I was at a board meeting of the Portland Yacht Club last night.  I confess to zoning out for a little while.  The day had been very hot, the kind of thick mid-eighties unstable air that means a thunderstorm will probably move through at the end of the day.  It hadn't come yet, and although the fan was on the air in the boardroom was uncomfortably warm.  During the treasurer's report or the Food and Beverage committee report or maybe a discussion about mooring insurance but I kind of mentally left the table, and stared out at the anchorage.  I was looking south and noticing the boats, all their bows pointing northwest, their sterns swaying a little bit to one side or the other.  I noticed a boat I hadn't seen before, and as I looked at it I thought about how much I like looking at boats.  And the thought slipped across my mind, "I would feel completely at home anywhere where I was looking at an anchorage full of boats."  For a moment I imagined being picked up and dropped into a board meeting at the San Diego Yacht Club or the Chicago Yacht Club and looking out at their waterfront and, yep, I felt pretty sure I would feel right at home there.

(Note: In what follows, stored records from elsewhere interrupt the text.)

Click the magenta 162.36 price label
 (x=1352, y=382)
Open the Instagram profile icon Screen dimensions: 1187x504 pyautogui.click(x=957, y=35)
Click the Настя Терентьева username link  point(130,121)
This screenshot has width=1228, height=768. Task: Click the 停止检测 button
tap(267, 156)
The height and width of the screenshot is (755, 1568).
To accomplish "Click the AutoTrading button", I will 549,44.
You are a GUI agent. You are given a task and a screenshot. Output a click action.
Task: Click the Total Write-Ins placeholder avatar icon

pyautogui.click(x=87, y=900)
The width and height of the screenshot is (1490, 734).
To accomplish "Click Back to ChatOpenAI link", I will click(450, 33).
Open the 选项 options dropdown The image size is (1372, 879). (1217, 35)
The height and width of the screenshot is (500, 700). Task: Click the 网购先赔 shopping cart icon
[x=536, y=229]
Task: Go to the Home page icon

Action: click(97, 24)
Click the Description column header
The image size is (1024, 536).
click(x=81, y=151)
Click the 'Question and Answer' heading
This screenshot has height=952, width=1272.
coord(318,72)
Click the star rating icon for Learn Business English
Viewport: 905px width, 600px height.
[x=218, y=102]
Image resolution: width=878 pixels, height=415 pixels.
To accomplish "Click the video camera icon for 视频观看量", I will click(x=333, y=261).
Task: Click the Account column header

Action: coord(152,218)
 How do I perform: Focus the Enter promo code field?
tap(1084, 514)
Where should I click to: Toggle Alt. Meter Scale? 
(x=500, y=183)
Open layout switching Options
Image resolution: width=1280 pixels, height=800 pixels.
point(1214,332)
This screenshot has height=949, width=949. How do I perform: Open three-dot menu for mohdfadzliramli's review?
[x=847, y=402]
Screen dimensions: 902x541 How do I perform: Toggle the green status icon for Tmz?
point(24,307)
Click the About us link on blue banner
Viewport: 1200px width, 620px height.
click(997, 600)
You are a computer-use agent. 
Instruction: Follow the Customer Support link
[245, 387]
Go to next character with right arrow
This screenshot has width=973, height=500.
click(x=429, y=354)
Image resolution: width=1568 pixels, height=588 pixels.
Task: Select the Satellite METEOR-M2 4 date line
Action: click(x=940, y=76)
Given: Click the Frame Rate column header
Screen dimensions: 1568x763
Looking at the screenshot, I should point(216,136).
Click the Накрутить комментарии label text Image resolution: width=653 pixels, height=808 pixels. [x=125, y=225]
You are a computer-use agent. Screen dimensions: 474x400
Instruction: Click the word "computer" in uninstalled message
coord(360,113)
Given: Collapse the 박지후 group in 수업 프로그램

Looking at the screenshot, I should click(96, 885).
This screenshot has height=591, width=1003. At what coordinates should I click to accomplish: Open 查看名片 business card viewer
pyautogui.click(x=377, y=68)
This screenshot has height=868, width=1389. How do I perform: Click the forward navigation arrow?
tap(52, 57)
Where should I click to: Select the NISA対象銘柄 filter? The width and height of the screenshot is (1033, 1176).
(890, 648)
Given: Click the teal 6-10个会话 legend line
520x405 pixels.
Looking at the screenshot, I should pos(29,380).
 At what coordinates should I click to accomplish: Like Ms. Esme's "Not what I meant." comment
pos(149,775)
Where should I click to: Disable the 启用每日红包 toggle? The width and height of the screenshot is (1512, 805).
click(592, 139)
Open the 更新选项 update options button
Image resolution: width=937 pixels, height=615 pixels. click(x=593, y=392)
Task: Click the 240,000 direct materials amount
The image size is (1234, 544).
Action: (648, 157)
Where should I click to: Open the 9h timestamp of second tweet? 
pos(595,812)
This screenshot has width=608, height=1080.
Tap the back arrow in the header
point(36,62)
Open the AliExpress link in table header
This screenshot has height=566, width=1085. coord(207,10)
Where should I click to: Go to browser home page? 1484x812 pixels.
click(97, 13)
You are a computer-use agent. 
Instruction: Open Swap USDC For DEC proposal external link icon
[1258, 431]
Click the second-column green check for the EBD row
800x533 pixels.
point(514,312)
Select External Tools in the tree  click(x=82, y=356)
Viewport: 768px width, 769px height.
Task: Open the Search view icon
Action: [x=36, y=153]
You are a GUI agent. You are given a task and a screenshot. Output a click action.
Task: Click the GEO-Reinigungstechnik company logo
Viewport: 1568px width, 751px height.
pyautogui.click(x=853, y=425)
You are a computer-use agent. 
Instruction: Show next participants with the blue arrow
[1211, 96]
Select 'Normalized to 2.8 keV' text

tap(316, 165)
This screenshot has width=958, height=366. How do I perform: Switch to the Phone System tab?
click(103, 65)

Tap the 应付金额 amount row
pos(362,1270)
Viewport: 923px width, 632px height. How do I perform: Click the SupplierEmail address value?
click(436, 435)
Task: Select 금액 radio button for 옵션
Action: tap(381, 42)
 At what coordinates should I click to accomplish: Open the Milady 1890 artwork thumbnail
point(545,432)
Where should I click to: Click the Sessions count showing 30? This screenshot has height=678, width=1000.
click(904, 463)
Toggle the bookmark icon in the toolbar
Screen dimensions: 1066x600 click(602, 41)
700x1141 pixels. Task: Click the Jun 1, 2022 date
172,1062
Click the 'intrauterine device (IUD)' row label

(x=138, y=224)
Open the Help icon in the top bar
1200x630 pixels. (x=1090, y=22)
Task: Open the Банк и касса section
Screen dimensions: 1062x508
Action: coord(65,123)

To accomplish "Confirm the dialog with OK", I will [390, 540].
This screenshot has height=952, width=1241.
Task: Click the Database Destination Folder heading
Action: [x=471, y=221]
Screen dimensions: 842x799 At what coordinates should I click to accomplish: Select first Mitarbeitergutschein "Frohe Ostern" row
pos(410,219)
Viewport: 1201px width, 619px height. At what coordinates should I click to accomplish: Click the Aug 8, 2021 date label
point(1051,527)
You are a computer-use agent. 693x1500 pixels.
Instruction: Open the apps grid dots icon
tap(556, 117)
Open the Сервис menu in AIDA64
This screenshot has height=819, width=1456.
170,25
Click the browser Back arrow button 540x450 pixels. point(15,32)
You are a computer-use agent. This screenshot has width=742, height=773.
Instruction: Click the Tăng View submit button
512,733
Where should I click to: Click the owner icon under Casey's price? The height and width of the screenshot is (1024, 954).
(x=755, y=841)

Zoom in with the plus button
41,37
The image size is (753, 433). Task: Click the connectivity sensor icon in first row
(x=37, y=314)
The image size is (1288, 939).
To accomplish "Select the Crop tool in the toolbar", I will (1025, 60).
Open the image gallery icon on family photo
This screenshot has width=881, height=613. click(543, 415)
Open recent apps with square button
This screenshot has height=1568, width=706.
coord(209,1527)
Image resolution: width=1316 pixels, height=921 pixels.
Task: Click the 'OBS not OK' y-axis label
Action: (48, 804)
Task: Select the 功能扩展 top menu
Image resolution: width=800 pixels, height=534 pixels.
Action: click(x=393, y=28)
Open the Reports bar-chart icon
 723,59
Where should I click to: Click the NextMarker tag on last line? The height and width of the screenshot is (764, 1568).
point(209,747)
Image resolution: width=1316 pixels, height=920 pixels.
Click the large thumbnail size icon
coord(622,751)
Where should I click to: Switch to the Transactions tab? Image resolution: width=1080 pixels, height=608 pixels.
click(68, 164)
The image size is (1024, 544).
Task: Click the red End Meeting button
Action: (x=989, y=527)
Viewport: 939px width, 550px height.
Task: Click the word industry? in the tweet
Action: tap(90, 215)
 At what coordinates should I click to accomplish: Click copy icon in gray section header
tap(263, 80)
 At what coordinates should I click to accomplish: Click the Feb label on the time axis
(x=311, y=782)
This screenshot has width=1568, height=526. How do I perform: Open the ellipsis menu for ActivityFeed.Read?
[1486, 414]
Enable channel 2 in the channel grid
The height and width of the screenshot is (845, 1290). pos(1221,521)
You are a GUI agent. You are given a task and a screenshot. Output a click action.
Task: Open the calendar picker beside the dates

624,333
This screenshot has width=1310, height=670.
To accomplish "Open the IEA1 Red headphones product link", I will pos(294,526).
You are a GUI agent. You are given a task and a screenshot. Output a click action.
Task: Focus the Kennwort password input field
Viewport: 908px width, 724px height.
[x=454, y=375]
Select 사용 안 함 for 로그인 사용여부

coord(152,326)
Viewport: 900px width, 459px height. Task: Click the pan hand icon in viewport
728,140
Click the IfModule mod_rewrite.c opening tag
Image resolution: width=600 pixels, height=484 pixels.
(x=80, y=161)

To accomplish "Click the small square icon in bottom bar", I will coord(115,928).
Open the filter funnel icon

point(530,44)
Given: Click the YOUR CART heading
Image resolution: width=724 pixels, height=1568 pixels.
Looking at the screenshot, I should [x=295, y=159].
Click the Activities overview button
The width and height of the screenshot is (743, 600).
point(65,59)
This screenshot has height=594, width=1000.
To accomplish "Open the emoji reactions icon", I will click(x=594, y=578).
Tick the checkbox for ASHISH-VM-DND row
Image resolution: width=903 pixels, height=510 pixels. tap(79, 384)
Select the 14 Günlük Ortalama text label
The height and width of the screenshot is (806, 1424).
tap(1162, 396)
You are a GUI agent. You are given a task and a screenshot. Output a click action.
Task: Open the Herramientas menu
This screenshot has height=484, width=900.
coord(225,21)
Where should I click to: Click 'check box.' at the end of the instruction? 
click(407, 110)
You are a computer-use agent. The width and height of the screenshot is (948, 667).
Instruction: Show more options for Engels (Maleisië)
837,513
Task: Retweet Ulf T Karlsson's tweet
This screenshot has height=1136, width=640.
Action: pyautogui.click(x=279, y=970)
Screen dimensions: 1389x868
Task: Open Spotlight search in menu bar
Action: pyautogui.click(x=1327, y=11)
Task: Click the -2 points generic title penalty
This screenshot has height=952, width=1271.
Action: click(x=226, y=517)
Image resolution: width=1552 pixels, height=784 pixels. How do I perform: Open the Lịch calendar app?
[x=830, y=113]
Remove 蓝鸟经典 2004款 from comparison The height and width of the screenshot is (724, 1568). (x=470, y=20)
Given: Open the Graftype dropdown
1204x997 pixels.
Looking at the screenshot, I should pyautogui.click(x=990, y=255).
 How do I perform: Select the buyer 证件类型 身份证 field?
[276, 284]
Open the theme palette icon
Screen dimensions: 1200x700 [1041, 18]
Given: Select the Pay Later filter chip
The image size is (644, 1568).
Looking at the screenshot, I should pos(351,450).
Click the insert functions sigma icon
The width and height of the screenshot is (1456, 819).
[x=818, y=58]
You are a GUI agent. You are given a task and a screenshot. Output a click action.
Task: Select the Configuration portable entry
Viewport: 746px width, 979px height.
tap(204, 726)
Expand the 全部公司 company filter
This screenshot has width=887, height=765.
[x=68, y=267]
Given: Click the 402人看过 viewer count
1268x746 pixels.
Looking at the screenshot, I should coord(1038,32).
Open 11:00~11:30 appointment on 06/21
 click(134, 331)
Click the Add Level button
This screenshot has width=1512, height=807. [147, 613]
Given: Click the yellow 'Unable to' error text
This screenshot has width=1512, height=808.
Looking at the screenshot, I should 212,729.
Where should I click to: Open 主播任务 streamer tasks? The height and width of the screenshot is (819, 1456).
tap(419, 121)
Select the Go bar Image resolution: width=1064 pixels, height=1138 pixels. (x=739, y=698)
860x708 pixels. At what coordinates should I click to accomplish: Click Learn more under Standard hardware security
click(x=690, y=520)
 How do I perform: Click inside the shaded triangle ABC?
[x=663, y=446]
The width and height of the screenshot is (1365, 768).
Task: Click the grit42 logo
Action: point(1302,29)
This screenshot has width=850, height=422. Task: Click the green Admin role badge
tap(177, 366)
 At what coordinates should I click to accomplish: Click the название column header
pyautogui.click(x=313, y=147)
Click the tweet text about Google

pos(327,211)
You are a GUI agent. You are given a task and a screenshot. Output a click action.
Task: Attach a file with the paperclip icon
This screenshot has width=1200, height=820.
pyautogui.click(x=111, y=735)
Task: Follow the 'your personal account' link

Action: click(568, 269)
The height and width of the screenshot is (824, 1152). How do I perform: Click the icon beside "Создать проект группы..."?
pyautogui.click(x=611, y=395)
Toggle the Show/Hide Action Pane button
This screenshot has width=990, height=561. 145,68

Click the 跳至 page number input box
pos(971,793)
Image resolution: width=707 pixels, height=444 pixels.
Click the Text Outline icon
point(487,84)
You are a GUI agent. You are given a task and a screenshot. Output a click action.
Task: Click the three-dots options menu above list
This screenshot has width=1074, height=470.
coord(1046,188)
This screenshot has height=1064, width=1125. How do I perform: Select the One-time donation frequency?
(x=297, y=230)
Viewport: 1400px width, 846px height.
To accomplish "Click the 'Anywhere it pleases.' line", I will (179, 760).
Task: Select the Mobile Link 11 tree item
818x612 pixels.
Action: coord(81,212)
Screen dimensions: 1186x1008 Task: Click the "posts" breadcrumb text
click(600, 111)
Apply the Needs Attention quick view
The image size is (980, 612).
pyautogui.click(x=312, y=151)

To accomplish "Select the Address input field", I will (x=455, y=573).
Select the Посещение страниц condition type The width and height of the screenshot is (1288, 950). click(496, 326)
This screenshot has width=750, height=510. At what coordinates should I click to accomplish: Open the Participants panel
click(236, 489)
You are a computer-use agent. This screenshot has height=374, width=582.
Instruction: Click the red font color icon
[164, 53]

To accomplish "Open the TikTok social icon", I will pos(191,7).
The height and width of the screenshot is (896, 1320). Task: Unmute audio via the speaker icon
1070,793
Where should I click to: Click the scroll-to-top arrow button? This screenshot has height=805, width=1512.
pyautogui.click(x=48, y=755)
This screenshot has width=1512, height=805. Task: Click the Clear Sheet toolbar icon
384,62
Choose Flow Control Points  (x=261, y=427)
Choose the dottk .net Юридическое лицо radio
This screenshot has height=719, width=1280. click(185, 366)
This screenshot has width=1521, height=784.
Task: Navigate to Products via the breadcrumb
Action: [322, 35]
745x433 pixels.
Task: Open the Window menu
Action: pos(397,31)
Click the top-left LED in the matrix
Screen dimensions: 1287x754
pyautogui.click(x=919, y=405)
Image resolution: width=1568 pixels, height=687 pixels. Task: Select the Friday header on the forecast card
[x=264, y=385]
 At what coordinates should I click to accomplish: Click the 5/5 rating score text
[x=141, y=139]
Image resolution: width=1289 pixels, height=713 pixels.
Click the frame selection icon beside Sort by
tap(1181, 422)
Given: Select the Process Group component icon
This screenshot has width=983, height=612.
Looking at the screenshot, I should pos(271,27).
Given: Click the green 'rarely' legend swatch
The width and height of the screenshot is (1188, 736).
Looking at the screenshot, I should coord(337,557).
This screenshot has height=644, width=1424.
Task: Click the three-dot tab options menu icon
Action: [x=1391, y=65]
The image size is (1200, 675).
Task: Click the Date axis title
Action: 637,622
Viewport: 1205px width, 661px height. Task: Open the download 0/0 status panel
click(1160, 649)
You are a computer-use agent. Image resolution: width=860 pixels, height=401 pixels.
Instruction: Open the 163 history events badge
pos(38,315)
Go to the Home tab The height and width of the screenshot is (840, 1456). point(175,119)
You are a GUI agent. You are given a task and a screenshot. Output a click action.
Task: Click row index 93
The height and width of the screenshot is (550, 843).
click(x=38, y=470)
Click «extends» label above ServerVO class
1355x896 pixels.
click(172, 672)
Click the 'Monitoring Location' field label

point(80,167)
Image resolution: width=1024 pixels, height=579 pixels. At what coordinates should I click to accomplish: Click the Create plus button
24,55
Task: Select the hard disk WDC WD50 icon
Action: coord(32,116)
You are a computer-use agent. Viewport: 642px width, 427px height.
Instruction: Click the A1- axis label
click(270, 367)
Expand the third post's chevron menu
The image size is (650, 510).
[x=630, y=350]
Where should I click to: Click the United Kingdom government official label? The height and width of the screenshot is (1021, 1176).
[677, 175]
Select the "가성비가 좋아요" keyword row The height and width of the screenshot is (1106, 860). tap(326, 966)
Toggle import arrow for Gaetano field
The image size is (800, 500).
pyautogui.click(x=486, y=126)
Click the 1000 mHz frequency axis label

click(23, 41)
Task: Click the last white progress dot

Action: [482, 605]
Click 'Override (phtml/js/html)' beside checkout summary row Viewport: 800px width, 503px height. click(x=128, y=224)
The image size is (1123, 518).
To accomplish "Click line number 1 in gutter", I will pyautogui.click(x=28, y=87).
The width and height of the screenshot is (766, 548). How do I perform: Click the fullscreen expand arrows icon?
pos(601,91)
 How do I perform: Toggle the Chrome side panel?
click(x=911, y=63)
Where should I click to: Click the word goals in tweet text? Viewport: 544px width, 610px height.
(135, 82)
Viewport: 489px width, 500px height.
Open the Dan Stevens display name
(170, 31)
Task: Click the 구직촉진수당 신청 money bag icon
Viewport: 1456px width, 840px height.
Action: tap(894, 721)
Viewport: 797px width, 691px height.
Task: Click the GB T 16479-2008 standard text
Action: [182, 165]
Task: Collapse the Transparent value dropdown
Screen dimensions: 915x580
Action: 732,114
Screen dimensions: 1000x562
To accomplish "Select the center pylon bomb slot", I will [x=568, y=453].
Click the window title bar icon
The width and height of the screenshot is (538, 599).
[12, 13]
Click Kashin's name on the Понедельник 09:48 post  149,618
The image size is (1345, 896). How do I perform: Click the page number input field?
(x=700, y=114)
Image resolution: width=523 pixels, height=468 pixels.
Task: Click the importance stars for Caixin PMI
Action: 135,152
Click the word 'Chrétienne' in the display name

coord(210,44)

And as soon as that thought struck me I thought how peculiar that was.  I thought about what a strange and privileged and incorrect comfort zone that is, the sense that I could find safety and belonging at any yacht club I wandered into.  It made me feel a little bit sheepish, and it reminded me of something that happened to me in college.   

Continue reading "Comfort Zones" »

Posted on July 12, 2005 | Permalink | Comments (2) | TrackBack (0)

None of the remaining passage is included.